| ACTION ITEM |
Pictures stay out of this copy; please retype only the lines from the start of the records through the line with "Viewport: 431px width, 172px height.".

| Saved data entries |
========================================================================

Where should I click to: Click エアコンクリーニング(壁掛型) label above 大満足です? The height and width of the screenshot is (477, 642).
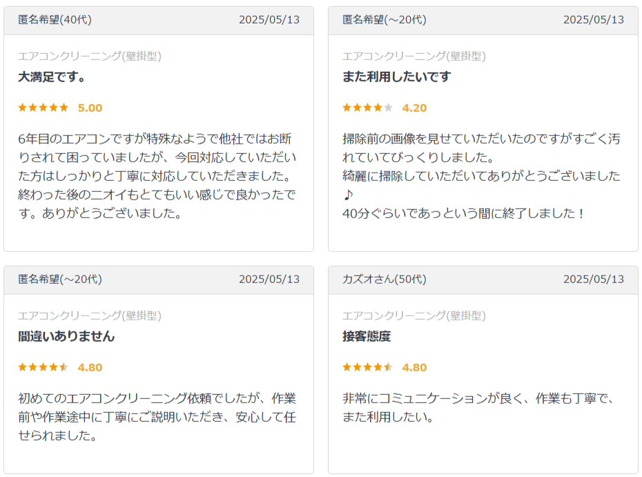click(x=90, y=56)
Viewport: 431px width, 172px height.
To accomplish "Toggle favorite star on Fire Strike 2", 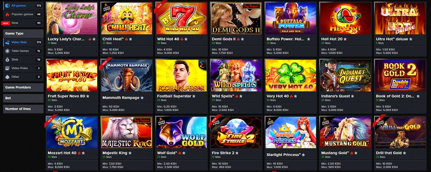I will [x=237, y=153].
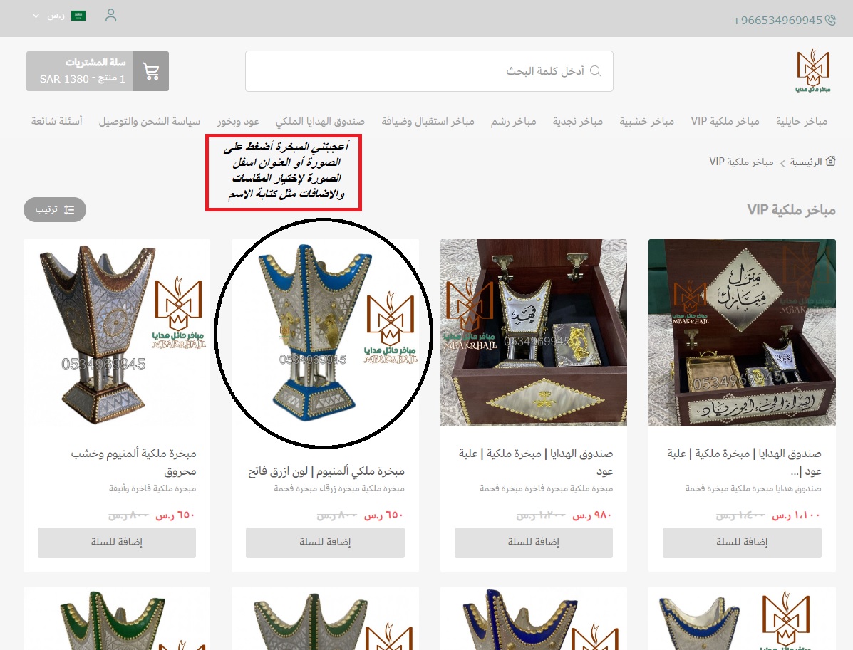This screenshot has height=650, width=853.
Task: Select the أسئلة شائعة menu item
Action: 56,121
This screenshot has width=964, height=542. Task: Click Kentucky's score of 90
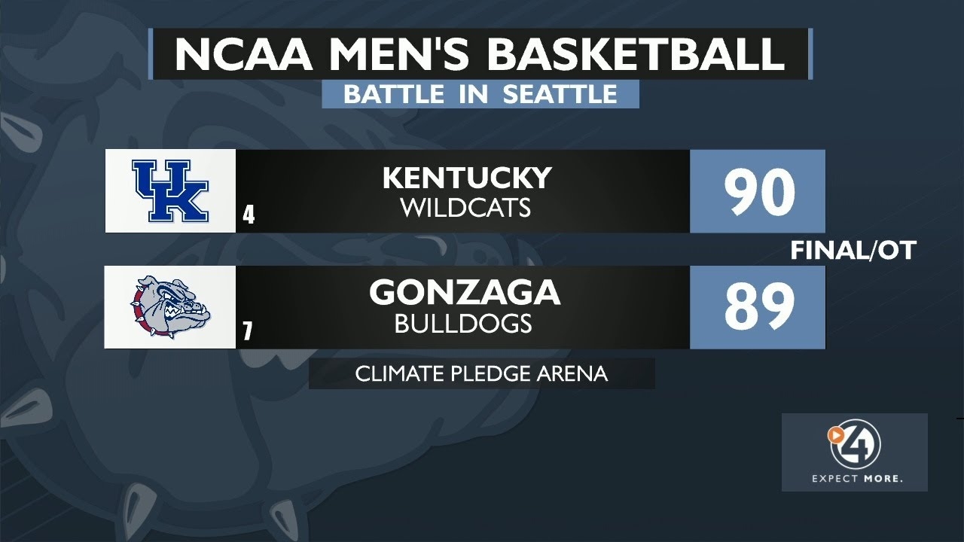pyautogui.click(x=759, y=191)
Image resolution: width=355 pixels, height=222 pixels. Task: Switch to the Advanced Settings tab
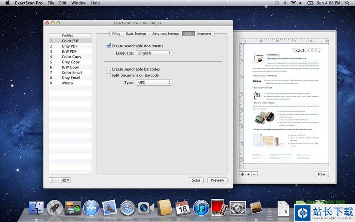coord(166,34)
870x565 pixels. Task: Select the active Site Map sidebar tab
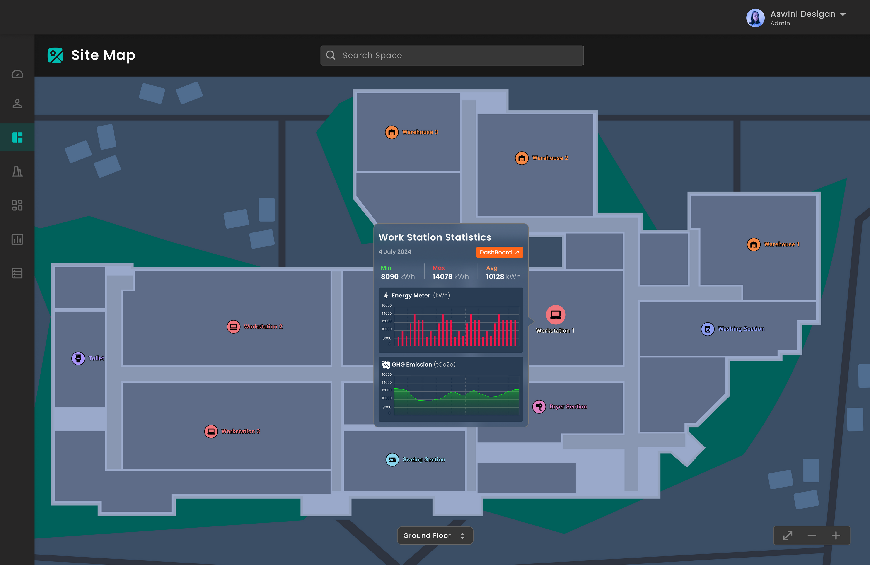17,137
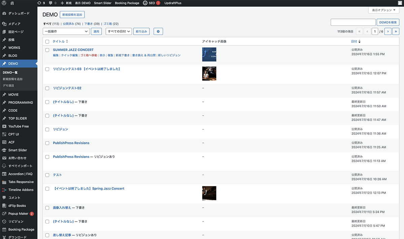Check the SUMMER JAZZ CONCERT row checkbox

[47, 50]
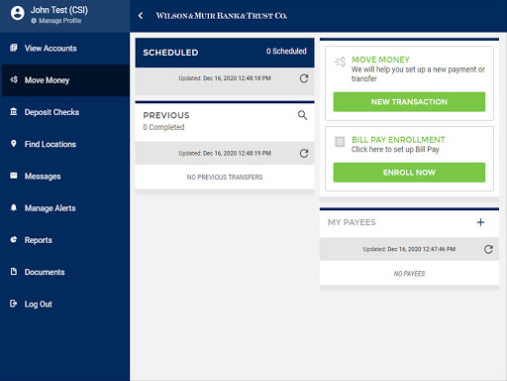Refresh the Previous transfers list

click(304, 153)
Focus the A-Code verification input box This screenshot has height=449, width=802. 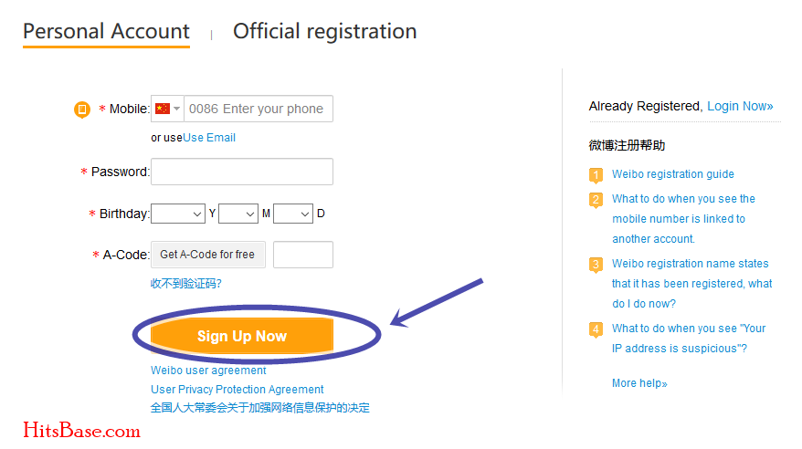(x=302, y=255)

========================================================================

| ANSWER SECTION |
Where should I click to: Click エアコンクリーニング(壁掛型) label above 大満足です? The height and width of the screenshot is (477, 642).
click(x=90, y=56)
Viewport: 431px width, 172px height.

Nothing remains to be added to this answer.